__What the task requires__
Going through the entries below, count each line that holds "layer" and give only the total.
-*-*-
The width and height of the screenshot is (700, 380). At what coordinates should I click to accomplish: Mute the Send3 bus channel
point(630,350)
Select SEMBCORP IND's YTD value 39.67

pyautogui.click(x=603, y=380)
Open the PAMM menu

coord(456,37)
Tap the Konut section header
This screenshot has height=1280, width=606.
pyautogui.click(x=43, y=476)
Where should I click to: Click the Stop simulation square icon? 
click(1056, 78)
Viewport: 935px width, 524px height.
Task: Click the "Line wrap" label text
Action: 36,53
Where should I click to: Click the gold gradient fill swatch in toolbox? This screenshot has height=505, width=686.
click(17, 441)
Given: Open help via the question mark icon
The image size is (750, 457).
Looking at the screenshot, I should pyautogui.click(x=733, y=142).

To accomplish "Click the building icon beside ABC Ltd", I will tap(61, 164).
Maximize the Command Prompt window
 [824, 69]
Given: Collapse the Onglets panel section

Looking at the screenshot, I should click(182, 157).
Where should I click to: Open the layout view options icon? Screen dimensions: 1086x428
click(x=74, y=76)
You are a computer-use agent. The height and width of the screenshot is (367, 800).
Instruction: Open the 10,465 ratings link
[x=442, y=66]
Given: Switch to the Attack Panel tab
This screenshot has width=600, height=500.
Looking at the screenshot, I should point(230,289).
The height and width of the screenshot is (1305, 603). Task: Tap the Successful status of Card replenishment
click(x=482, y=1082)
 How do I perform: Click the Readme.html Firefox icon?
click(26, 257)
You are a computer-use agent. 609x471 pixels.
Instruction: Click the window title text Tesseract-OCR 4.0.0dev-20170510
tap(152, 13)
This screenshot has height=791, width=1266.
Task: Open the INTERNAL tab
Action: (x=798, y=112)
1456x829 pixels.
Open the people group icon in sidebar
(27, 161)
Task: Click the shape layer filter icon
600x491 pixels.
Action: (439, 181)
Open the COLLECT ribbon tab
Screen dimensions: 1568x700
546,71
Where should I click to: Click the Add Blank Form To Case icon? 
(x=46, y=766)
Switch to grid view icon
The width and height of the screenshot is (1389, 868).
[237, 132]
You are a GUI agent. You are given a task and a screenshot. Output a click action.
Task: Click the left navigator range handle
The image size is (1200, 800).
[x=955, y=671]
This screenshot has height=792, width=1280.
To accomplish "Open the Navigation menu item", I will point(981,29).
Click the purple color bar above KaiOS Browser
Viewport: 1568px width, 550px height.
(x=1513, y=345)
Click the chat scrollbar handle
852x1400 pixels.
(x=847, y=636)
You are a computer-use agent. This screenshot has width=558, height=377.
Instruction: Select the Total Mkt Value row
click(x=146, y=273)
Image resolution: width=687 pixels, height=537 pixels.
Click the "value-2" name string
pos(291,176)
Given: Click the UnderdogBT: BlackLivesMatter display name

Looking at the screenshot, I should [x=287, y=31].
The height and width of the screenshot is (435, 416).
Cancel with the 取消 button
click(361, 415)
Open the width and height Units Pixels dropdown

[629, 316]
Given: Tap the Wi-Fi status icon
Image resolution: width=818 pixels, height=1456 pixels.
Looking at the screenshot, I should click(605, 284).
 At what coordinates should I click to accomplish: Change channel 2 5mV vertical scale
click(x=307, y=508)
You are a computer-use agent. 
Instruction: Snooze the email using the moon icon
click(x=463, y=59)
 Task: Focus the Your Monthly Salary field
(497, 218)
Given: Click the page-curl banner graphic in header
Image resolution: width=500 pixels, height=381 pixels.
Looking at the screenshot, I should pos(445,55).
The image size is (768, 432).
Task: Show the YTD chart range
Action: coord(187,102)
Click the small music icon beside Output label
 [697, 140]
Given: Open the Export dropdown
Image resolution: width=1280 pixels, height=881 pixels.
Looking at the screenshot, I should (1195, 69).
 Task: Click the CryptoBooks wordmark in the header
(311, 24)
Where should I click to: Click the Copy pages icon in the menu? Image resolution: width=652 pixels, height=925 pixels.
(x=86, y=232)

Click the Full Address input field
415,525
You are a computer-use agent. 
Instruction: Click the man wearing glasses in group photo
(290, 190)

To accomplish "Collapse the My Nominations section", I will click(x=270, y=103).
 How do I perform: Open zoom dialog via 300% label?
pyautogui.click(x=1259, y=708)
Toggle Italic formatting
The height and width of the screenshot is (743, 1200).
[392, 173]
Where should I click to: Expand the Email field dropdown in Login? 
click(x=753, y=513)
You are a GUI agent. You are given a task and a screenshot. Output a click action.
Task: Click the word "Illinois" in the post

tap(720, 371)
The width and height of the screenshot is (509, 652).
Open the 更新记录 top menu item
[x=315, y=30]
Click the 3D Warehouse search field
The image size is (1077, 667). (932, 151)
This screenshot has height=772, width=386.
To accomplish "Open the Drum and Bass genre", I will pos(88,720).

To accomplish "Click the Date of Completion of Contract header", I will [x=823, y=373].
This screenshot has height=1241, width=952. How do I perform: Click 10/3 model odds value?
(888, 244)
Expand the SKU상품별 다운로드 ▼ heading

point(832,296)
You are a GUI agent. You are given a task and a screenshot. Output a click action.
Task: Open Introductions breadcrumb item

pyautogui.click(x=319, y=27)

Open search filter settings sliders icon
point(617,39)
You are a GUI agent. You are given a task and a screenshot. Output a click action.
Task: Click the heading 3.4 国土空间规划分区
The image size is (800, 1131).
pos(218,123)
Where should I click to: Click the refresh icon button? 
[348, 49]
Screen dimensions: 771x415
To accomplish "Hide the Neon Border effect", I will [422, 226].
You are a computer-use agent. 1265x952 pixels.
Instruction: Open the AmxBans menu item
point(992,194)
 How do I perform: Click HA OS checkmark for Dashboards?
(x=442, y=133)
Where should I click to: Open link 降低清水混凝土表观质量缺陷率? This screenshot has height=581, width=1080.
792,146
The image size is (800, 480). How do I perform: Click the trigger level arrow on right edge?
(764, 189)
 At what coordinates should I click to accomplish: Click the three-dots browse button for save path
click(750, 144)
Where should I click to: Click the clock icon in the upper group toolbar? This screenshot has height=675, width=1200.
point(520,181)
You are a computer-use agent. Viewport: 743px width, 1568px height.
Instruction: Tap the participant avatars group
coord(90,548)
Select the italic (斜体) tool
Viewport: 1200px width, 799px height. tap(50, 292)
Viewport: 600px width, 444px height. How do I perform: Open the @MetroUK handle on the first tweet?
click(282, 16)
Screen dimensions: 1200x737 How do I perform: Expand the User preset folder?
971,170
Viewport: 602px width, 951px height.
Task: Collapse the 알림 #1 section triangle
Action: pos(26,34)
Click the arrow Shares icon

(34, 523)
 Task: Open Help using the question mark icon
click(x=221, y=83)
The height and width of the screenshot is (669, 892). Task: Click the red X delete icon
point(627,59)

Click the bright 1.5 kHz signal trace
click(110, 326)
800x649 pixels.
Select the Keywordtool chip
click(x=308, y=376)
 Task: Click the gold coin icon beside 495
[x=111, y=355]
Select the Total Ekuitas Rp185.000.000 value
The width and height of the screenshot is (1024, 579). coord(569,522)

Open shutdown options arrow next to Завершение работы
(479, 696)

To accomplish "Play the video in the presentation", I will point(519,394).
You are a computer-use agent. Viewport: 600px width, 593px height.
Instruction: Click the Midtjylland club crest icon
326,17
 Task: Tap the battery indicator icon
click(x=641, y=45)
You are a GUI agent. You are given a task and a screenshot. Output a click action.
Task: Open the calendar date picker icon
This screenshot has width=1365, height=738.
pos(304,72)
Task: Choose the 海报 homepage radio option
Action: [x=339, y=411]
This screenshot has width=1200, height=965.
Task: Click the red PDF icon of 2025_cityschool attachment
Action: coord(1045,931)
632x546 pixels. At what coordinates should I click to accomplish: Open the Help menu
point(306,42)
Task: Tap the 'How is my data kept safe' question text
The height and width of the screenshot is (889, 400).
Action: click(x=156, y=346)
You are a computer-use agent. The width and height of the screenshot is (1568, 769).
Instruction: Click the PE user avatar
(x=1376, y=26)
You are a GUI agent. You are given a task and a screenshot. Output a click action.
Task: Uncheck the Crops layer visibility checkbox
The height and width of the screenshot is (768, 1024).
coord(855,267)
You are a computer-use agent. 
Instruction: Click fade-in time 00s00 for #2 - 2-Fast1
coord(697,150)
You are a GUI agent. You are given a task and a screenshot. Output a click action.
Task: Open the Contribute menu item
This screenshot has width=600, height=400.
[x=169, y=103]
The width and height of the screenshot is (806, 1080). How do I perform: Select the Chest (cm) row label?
-*-*-
__Result for this exercise__
2